* _Work task_: Lines below that hold the word "Given" must be copied in full.

* _Stored data_:
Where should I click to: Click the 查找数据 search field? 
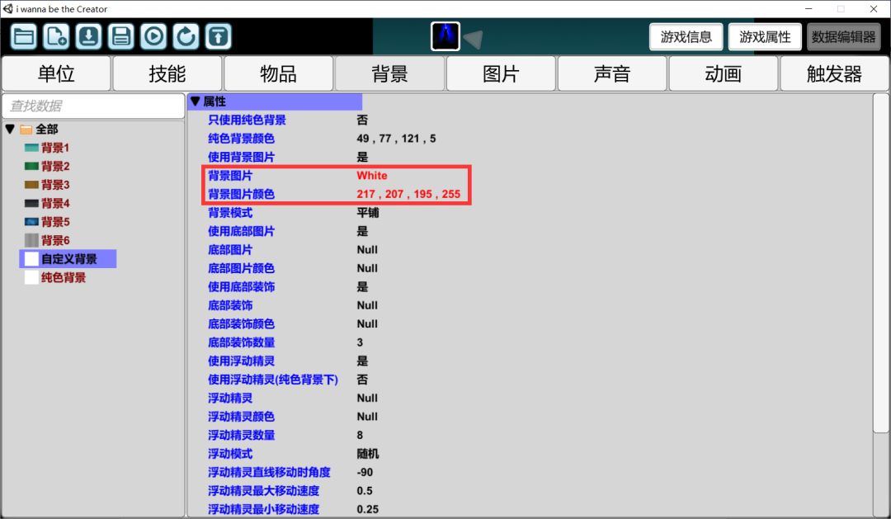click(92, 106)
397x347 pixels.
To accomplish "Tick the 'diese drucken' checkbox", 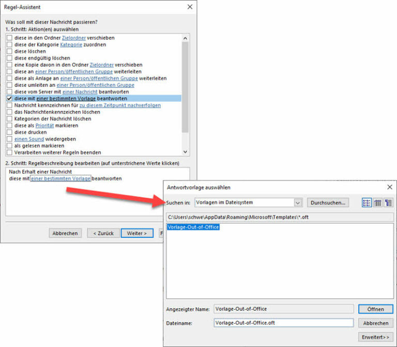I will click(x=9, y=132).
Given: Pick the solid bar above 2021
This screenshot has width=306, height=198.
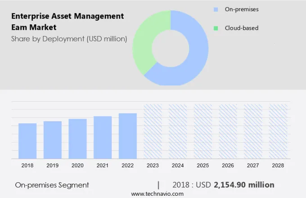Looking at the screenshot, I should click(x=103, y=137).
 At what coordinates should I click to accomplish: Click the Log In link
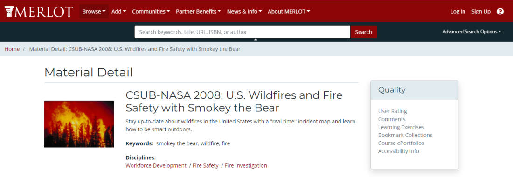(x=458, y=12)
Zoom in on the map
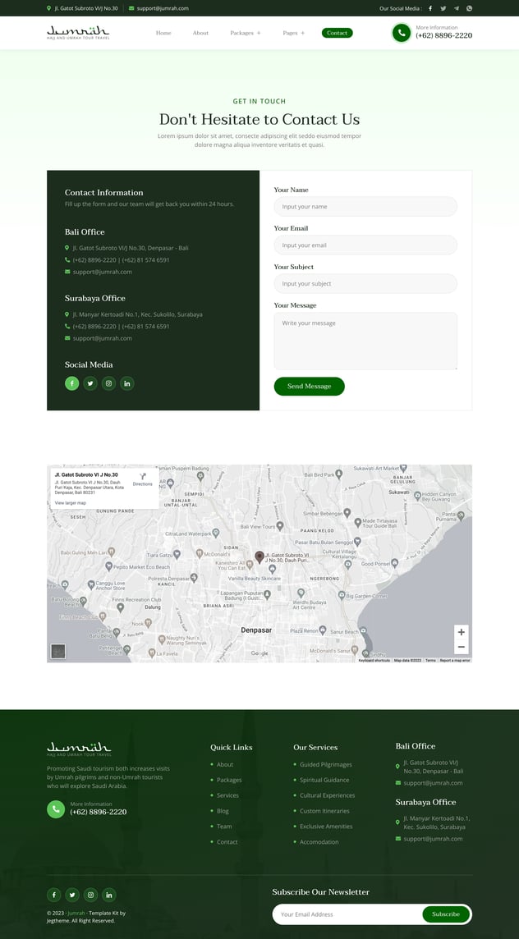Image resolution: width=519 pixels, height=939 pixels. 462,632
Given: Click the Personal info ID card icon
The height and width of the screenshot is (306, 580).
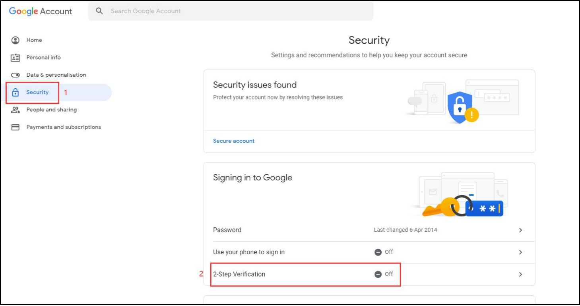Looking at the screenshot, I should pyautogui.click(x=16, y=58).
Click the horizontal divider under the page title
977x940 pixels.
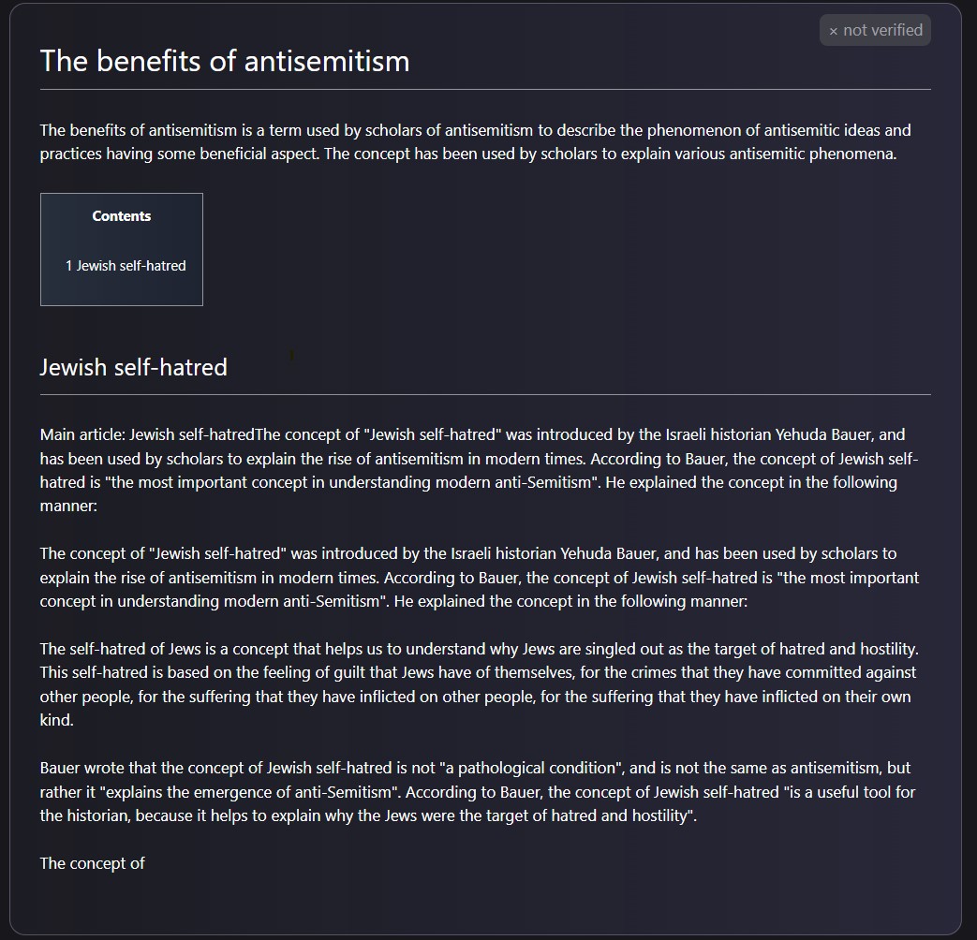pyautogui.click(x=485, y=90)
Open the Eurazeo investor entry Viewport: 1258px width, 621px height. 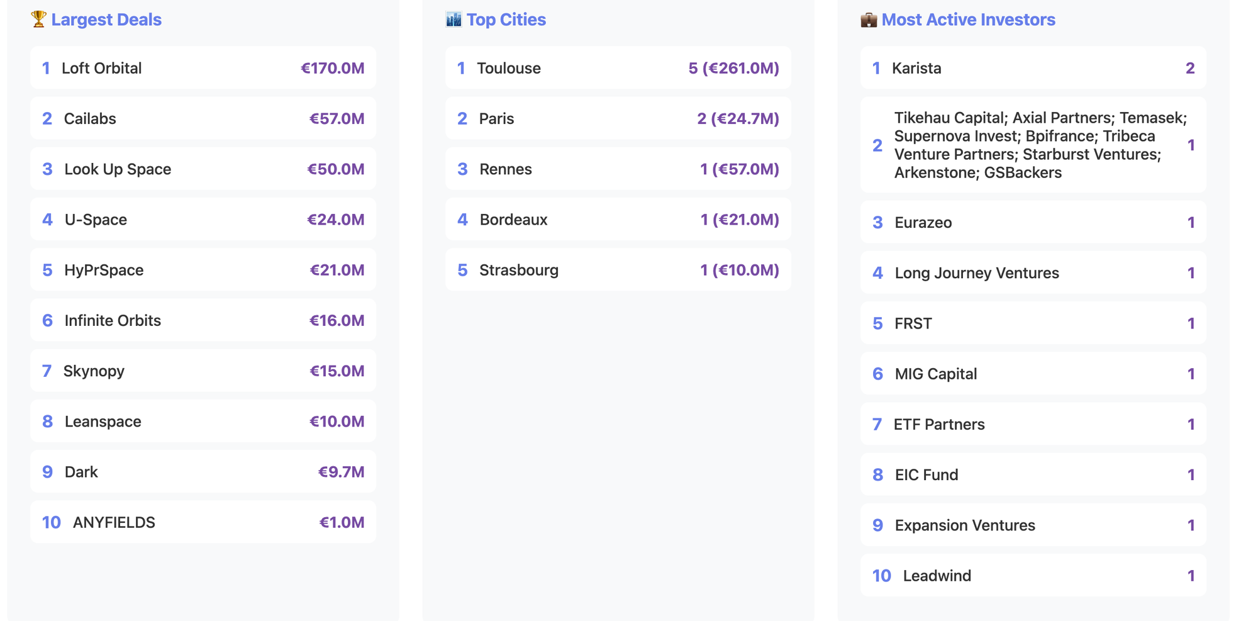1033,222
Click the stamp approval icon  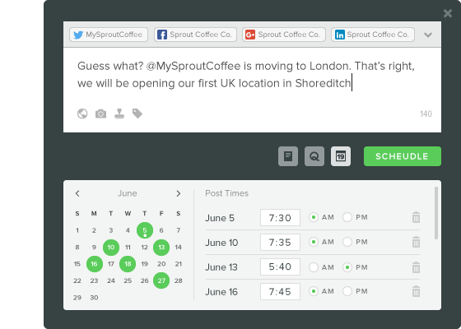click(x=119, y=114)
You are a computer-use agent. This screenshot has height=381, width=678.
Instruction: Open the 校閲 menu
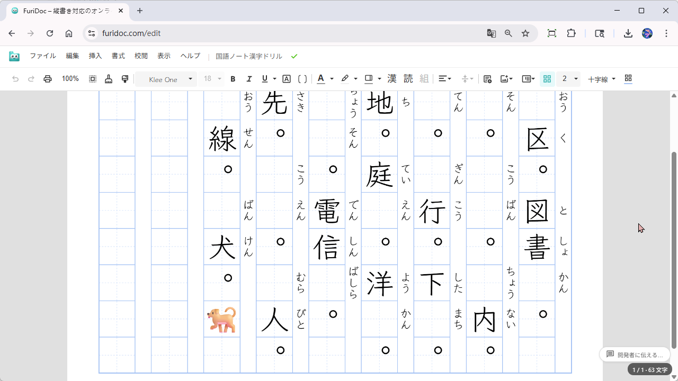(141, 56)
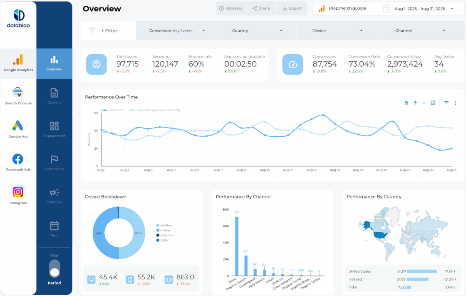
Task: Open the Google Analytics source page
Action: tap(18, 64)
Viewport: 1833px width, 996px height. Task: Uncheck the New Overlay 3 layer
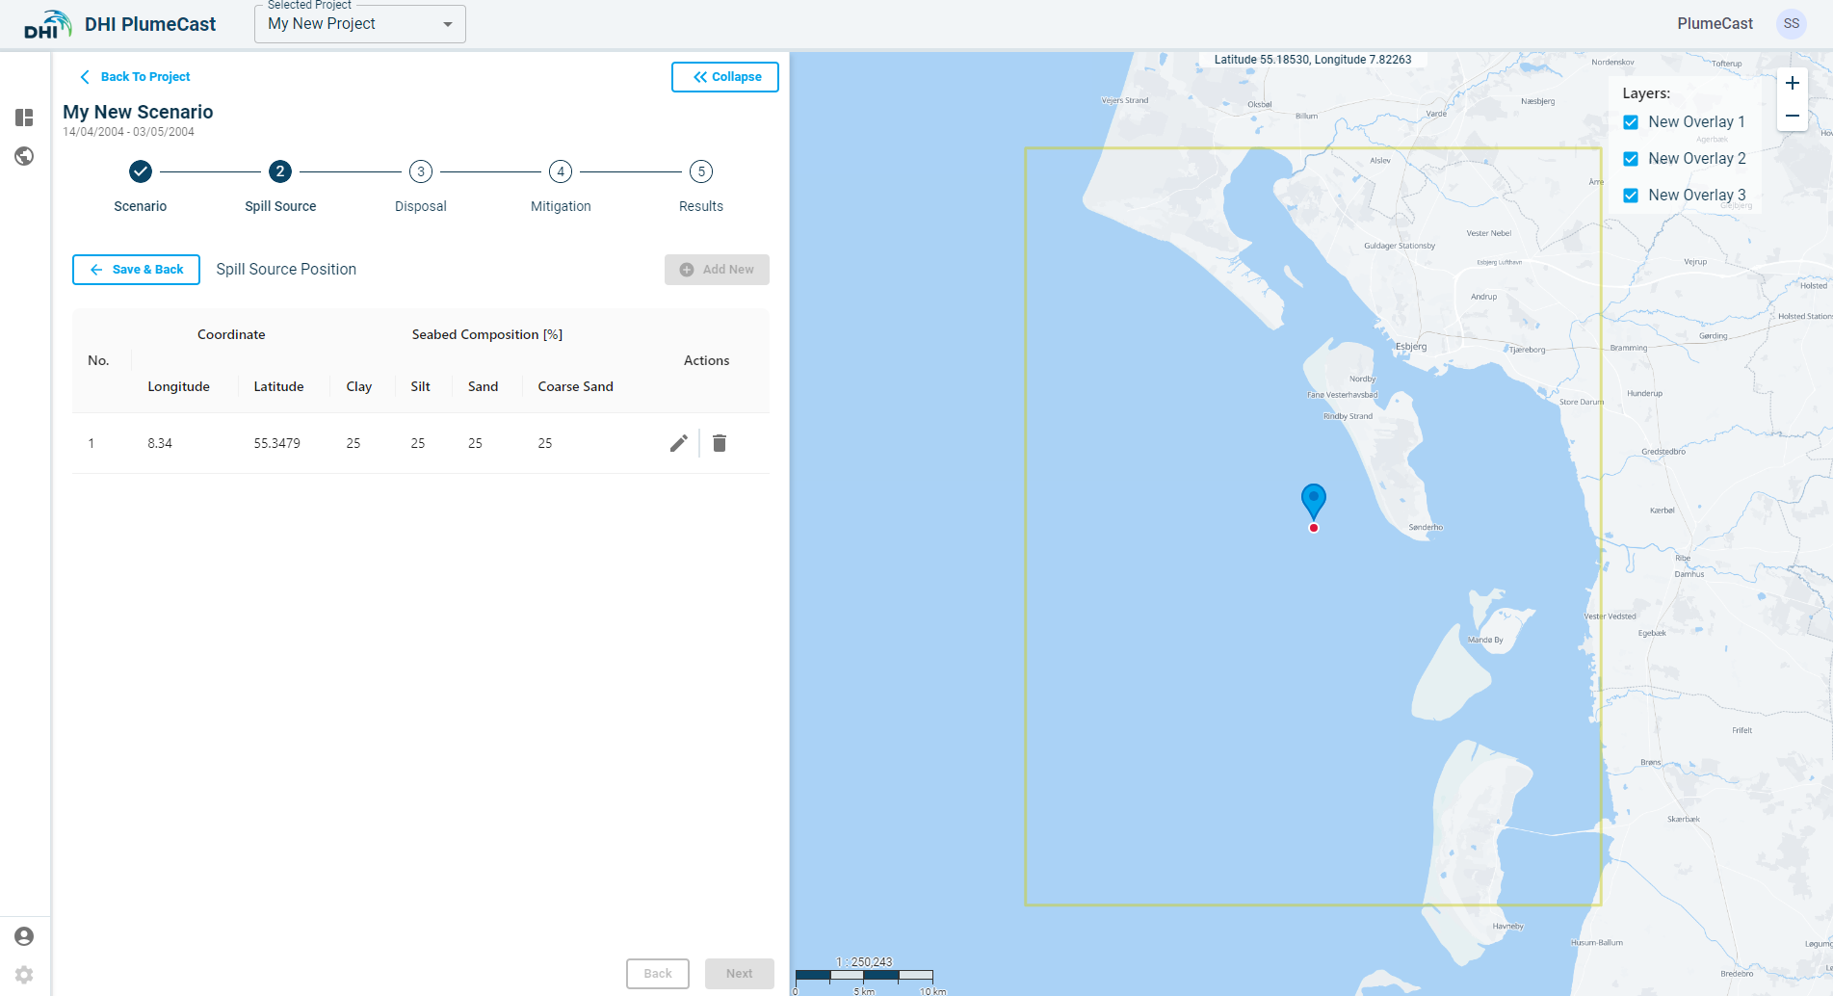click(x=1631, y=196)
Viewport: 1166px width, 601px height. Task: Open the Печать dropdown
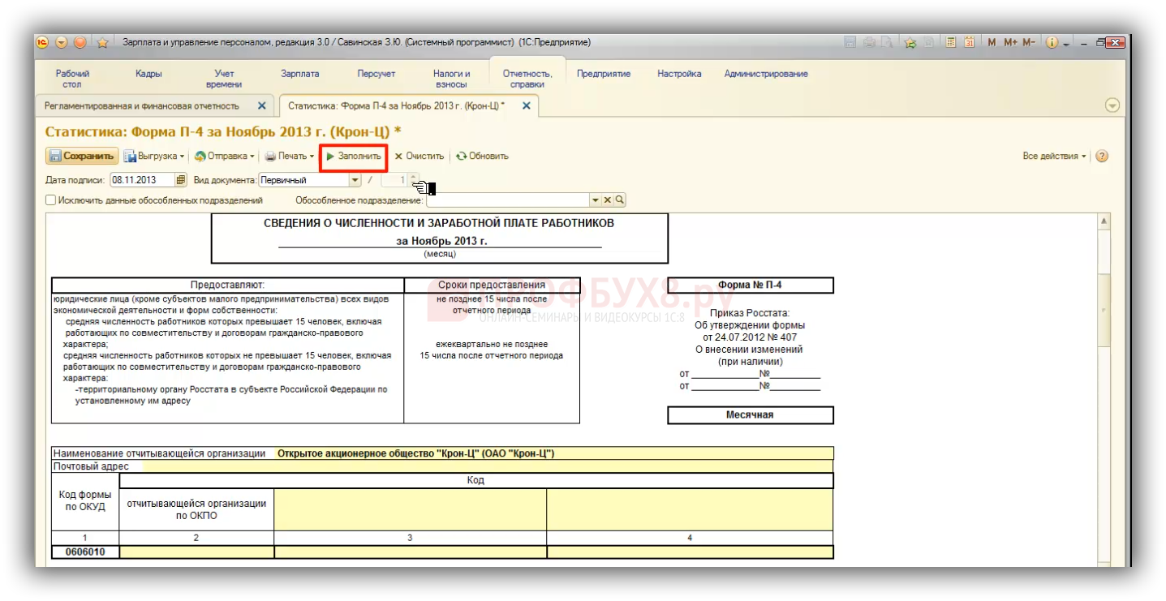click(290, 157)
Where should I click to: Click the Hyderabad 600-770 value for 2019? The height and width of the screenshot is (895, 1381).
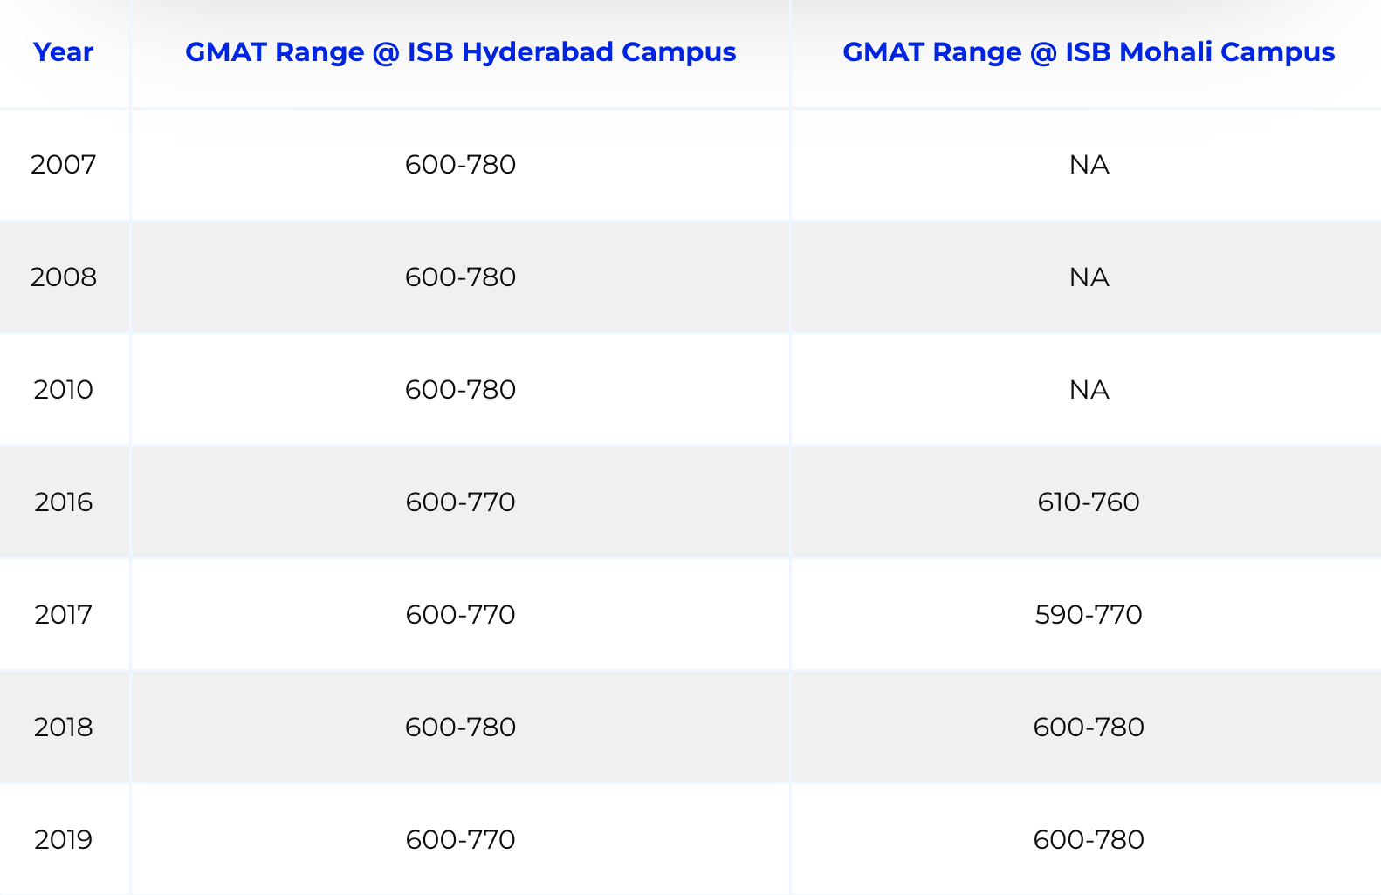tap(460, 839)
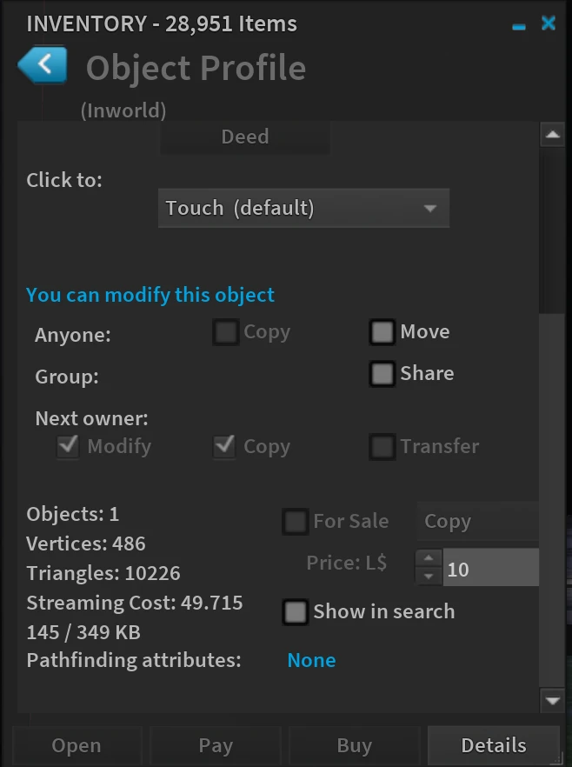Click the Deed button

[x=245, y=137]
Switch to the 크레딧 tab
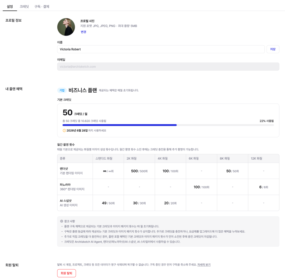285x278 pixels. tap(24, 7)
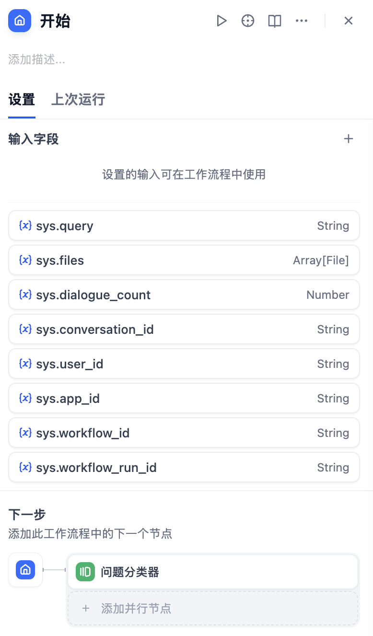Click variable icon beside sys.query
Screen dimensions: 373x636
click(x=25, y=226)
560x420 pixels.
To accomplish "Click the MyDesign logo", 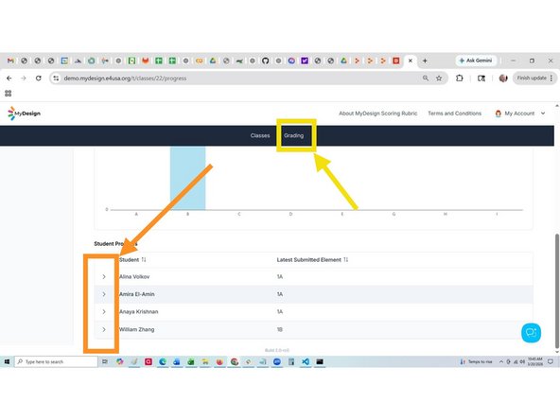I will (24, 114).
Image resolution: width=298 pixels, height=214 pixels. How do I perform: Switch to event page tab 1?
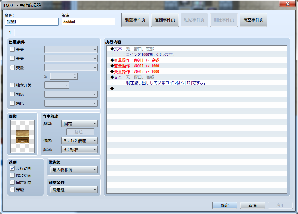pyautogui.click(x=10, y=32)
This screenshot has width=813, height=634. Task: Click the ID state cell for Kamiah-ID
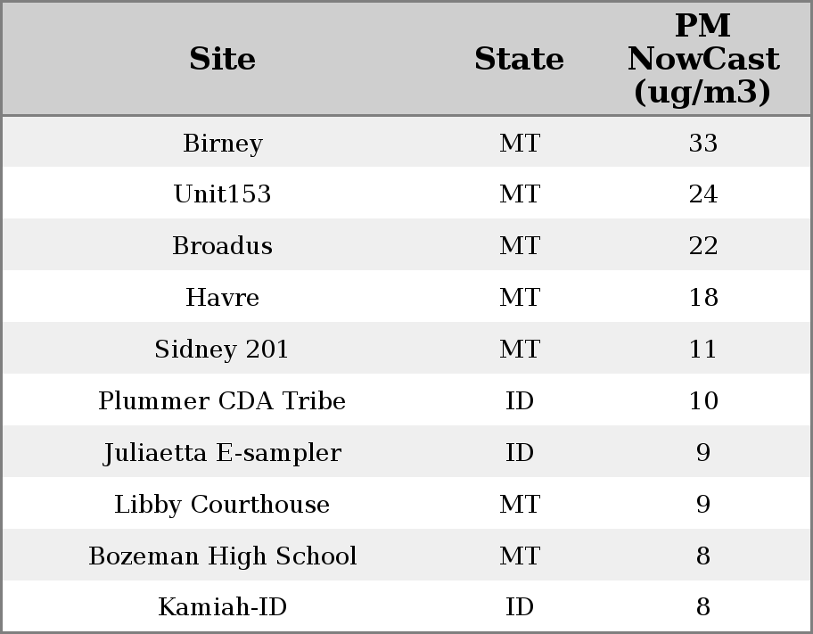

* _Exercise solution_:
Given: Pick the solid bar above 2021
Given: Click the Personal info ID card icon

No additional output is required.